### Work request:
Each of the records below must be reproduced verbatim.

### Records for this task:
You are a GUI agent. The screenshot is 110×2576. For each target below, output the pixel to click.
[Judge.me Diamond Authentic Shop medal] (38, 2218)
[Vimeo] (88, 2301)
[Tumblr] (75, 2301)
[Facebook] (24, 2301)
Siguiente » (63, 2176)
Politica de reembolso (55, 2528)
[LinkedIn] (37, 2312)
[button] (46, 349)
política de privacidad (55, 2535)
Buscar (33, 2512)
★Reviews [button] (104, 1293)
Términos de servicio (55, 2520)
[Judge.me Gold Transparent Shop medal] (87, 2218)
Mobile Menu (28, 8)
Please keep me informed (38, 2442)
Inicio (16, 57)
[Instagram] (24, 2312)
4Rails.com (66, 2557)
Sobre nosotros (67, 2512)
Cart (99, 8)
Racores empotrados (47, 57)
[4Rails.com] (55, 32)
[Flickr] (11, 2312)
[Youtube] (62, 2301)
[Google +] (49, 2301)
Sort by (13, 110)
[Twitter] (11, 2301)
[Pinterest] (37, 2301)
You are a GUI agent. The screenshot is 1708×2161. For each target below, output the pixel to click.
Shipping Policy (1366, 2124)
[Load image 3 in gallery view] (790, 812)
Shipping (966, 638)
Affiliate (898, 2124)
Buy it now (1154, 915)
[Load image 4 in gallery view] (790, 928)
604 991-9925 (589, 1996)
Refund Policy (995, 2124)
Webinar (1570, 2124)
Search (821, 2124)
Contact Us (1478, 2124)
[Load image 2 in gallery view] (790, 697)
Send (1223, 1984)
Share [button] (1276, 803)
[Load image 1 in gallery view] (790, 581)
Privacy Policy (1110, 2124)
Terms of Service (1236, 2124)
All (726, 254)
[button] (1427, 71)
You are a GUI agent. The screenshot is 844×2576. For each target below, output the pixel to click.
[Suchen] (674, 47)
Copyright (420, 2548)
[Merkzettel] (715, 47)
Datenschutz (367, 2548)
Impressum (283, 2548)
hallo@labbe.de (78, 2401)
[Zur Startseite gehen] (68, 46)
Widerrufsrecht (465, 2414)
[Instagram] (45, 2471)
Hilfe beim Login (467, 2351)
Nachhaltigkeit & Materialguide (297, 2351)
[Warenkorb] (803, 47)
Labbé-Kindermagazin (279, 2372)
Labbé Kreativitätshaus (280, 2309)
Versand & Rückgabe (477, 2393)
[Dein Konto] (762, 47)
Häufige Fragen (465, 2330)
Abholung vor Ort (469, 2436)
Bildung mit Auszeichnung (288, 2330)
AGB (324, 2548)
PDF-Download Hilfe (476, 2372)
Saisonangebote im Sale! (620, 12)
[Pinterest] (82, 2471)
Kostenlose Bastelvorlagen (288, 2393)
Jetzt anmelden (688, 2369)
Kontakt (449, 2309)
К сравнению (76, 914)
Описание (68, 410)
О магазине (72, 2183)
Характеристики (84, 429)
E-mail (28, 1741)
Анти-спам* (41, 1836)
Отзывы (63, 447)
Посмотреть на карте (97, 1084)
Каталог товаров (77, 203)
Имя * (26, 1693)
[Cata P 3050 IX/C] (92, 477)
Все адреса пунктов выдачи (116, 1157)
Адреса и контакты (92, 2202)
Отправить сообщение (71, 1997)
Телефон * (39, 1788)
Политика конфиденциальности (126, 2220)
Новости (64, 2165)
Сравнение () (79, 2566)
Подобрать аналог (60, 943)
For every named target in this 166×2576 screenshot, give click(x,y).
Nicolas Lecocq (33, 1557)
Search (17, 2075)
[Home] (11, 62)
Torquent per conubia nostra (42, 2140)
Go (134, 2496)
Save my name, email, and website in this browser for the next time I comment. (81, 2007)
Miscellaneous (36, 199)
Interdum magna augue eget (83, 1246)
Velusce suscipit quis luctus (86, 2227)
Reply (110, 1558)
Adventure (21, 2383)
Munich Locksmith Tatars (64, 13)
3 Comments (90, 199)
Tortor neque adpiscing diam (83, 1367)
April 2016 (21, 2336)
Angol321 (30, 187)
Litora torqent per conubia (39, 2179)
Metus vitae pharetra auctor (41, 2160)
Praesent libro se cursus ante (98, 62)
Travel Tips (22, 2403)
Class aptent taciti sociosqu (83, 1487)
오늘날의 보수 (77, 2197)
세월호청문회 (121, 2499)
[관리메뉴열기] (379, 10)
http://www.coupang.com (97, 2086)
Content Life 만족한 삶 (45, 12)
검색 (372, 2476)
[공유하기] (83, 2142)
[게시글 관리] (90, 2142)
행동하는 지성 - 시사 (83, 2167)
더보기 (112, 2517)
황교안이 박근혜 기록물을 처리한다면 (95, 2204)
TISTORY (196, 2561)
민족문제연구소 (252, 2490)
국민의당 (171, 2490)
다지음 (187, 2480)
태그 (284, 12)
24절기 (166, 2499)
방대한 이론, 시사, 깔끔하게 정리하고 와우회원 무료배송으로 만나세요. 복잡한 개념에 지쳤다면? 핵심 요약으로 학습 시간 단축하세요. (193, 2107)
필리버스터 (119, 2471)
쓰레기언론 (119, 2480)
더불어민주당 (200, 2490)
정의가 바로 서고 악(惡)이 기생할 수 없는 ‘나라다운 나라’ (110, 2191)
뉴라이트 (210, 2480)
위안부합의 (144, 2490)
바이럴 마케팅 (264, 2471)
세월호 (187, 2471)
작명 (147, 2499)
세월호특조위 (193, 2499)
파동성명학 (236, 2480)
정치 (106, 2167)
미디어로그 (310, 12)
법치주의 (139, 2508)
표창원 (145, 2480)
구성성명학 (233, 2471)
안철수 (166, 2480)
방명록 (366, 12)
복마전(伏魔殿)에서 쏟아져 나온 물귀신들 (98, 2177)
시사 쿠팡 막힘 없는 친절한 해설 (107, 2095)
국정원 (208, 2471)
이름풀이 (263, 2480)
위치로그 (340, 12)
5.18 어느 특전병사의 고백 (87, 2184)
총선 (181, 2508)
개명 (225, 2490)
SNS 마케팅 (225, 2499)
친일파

### Worked solution:
You are a GUI agent. The screenshot is 110×2576. For each target below, output the pixel to click.
[Judge.me Diamond Authentic Shop medal] (38, 2218)
[Vimeo] (88, 2301)
[Tumblr] (75, 2301)
[Facebook] (24, 2301)
Siguiente » (63, 2176)
Politica de reembolso (55, 2528)
[LinkedIn] (37, 2312)
[button] (46, 349)
política de privacidad (55, 2535)
Buscar (33, 2512)
★Reviews [button] (104, 1293)
Términos de servicio (55, 2520)
[Judge.me Gold Transparent Shop medal] (87, 2218)
Mobile Menu (28, 8)
Please keep me informed (38, 2442)
Inicio (16, 57)
[Instagram] (24, 2312)
4Rails.com (66, 2557)
Sobre nosotros (67, 2512)
Cart (99, 8)
Racores empotrados (47, 57)
[4Rails.com] (55, 32)
[Flickr] (11, 2312)
[Youtube] (62, 2301)
[Google +] (49, 2301)
Sort by (13, 110)
[Twitter] (11, 2301)
[Pinterest] (37, 2301)
You are a GUI agent. The screenshot is 1708×2161. For each target below, output the pixel to click.
Shipping Policy (1366, 2124)
[Load image 3 in gallery view] (790, 812)
Shipping (966, 638)
Affiliate (898, 2124)
Buy it now (1154, 915)
[Load image 4 in gallery view] (790, 928)
604 991-9925 (589, 1996)
Refund Policy (995, 2124)
Webinar (1570, 2124)
Search (821, 2124)
Contact Us (1478, 2124)
[Load image 2 in gallery view] (790, 697)
Send (1223, 1984)
Share [button] (1276, 803)
[Load image 1 in gallery view] (790, 581)
Privacy Policy (1110, 2124)
Terms of Service (1236, 2124)
All (726, 254)
[button] (1427, 71)
You are a GUI agent. The screenshot is 844×2576. For each target below, output the pixel to click.
[Suchen] (674, 47)
Copyright (420, 2548)
[Merkzettel] (715, 47)
Datenschutz (367, 2548)
Impressum (283, 2548)
hallo@labbe.de (78, 2401)
[Zur Startseite gehen] (68, 46)
Widerrufsrecht (465, 2414)
[Instagram] (45, 2471)
Hilfe beim Login (467, 2351)
Nachhaltigkeit & Materialguide (297, 2351)
[Warenkorb] (803, 47)
Labbé-Kindermagazin (279, 2372)
Labbé Kreativitätshaus (280, 2309)
Versand & Rückgabe (477, 2393)
[Dein Konto] (762, 47)
Häufige Fragen (465, 2330)
Abholung vor Ort (469, 2436)
Bildung mit Auszeichnung (288, 2330)
AGB (324, 2548)
PDF-Download Hilfe (476, 2372)
Saisonangebote im Sale! (620, 12)
[Pinterest] (82, 2471)
Kostenlose Bastelvorlagen (288, 2393)
Jetzt anmelden (688, 2369)
Kontakt (449, 2309)
К сравнению (76, 914)
Описание (68, 410)
О магазине (72, 2183)
Характеристики (84, 429)
E-mail (28, 1741)
Анти-спам* (41, 1836)
Отзывы (63, 447)
Посмотреть на карте (97, 1084)
Каталог товаров (77, 203)
Имя * (26, 1693)
[Cata P 3050 IX/C] (92, 477)
Все адреса пунктов выдачи (116, 1157)
Адреса и контакты (92, 2202)
Отправить сообщение (71, 1997)
Телефон * (39, 1788)
Политика конфиденциальности (126, 2220)
Новости (64, 2165)
Сравнение () (79, 2566)
Подобрать аналог (60, 943)
For every named target in this 166×2576 screenshot, give click(x,y).
Nicolas Lecocq (33, 1557)
Search (17, 2075)
[Home] (11, 62)
Torquent per conubia nostra (42, 2140)
Go (134, 2496)
Save my name, email, and website in this browser for the next time I comment. (81, 2007)
Miscellaneous (36, 199)
Interdum magna augue eget (83, 1246)
Velusce suscipit quis luctus (86, 2227)
Reply (110, 1558)
Adventure (21, 2383)
Munich Locksmith Tatars (64, 13)
3 Comments (90, 199)
Tortor neque adpiscing diam (83, 1367)
April 2016 (21, 2336)
Angol321 (30, 187)
Litora torqent per conubia (39, 2179)
Metus vitae pharetra auctor (41, 2160)
Praesent libro se cursus ante (98, 62)
Travel Tips (22, 2403)
Class aptent taciti sociosqu (83, 1487)
오늘날의 보수 (77, 2197)
세월호청문회 (121, 2499)
[관리메뉴열기] (379, 10)
http://www.coupang.com (97, 2086)
Content Life 만족한 삶 (45, 12)
검색 (372, 2476)
[공유하기] (83, 2142)
[게시글 관리] (90, 2142)
행동하는 지성 - 시사 (83, 2167)
더보기 (112, 2517)
황교안이 박근혜 기록물을 처리한다면 (95, 2204)
TISTORY (196, 2561)
민족문제연구소 (252, 2490)
국민의당 (171, 2490)
다지음 (187, 2480)
태그 (284, 12)
24절기 (166, 2499)
방대한 이론, 시사, 깔끔하게 정리하고 와우회원 무료배송으로 만나세요. 복잡한 개념에 지쳤다면? 핵심 요약으로 학습 시간 단축하세요. (193, 2107)
필리버스터 (119, 2471)
쓰레기언론 (119, 2480)
더불어민주당 (200, 2490)
정의가 바로 서고 악(惡)이 기생할 수 없는 ‘나라다운 나라’ (110, 2191)
뉴라이트 (210, 2480)
위안부합의 (144, 2490)
바이럴 마케팅 (264, 2471)
세월호 (187, 2471)
작명 (147, 2499)
세월호특조위 (193, 2499)
파동성명학 (236, 2480)
정치 (106, 2167)
미디어로그 (310, 12)
법치주의 (139, 2508)
표창원 (145, 2480)
구성성명학 (233, 2471)
안철수 (166, 2480)
방명록 (366, 12)
복마전(伏魔殿)에서 쏟아져 나온 물귀신들 (98, 2177)
시사 쿠팡 막힘 없는 친절한 해설 (107, 2095)
국정원 (208, 2471)
이름풀이 (263, 2480)
위치로그 (340, 12)
5.18 어느 특전병사의 고백 (87, 2184)
총선 (181, 2508)
개명 (225, 2490)
SNS 마케팅 (225, 2499)
친일파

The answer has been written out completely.